Play and Stop Disasters: A Game from the UN Office for Disaster Risk Reduction
News on November 19 2020
The UN Office for Disaster Risk Reduction (UNDRR) has an amazing website and simulator game that teaches students about disaster risk and how to reduce the fallout. The UNDRR, according to their website “…brings many organizations, governments, universities, institutions, and members of the civil society together for a common objective: implement the Sendai Framework for Disaster Risk Reduction, the global plan to reduce disaster losses by 2030.”
This particular website offers students and teachers free access to game simulators for five different disaster scenarios in which students are tasked with mitigating damage and loss. Not only are the games challenging and fun, but they are an educational and important tool in raising awareness among young people about natural disasters.
While running through the game simulations, students learn how the environment and materials of buildings and homes can make all the difference when disasters occur. They also learn how early warning systems, evacuation plans, and disaster planning, can reduce the loss of life under the circumstances.
The game interface includes:
- Five hazardous conditions including a hurricane, tsunami, wildfire, earthquake, and flood
- Three difficulty levels in each scenario: easy, medium, and hard
- Mission objectives and challenges
- Budget, population, and risk-potential meters
- Building tools
- Game-like graphics
The website also contains some great resources and information about natural hazards and disasters, including teacher assets, a list of the ten worst natural disasters of the 20th century, and three brief videos to share with students, if you so choose.
Overall, this can also be used as an extension activity within a STEM unit or PBL lesson around the topic of natural hazards and disasters.
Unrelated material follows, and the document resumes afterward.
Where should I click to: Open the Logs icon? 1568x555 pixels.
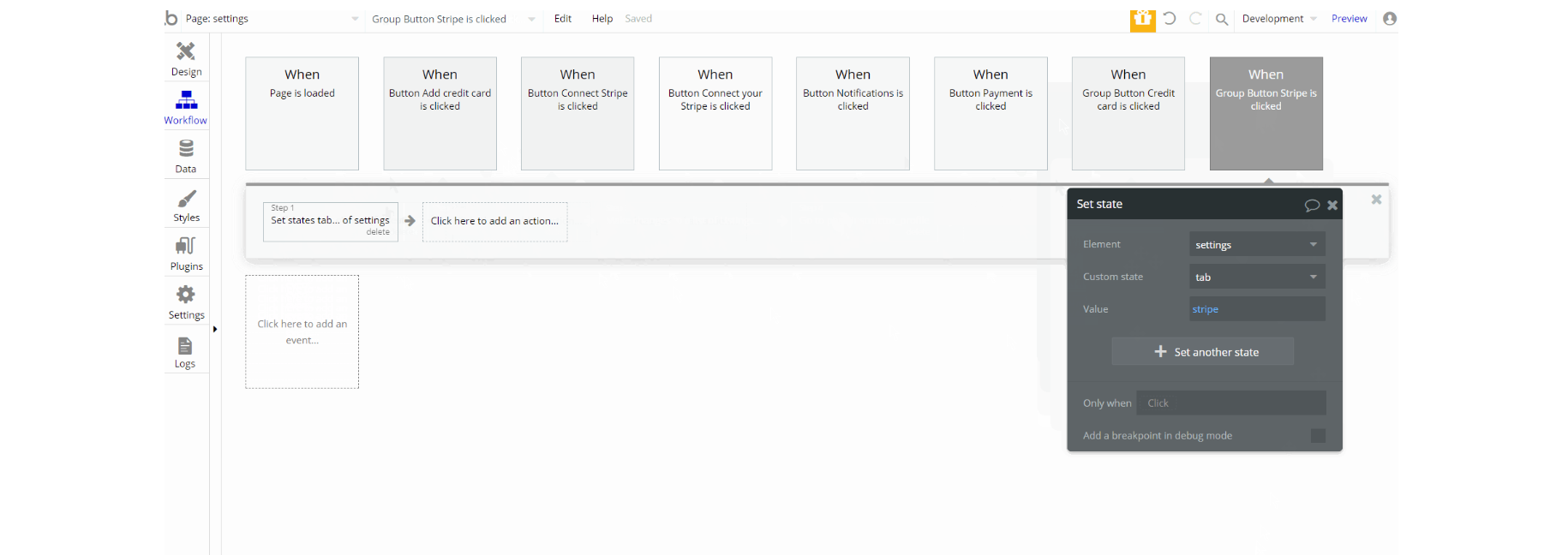coord(185,345)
Another great idea is to use the Stop Disasters program in conjunction with the Teq iBlock “Engineering for Hazardous Weather: Taking Flood Control to New Heights.”
iBlocks are project-based learning pathways that guide students through the Engineering Design Process. In the “Engineering for Hazardous Weather” iBlock in particular, students consider how and why floods form while also investigating specific areas of concern. They also explore how to improve upon or create an original disaster risk reduction plan. In conjunction with the iBlock, this game simulator can help students to analyze and critique their hypotheses about what will, and will not, be a sufficient response to a natural hazard and/or disaster.